Can you rewrite all of these records, requests included, multiplying every coordinate in the answers by 2.05 and rounding each result to a whole number, with halves rounded up?

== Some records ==
::::::

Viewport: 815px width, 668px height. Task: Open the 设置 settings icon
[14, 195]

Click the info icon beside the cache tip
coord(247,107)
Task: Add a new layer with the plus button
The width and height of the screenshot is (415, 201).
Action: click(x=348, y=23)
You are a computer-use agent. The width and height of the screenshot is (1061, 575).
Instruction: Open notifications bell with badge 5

::::::

== Result ==
Viewport: 815px width, 668px height. Task: Open the 设置 settings icon
[29, 400]

Click the info icon beside the cache tip
coord(506,219)
Task: Add a new layer with the plus button
The width and height of the screenshot is (415, 201).
Action: click(x=713, y=47)
You are a computer-use agent. The width and height of the screenshot is (1061, 575).
Instruction: Open notifications bell with badge 5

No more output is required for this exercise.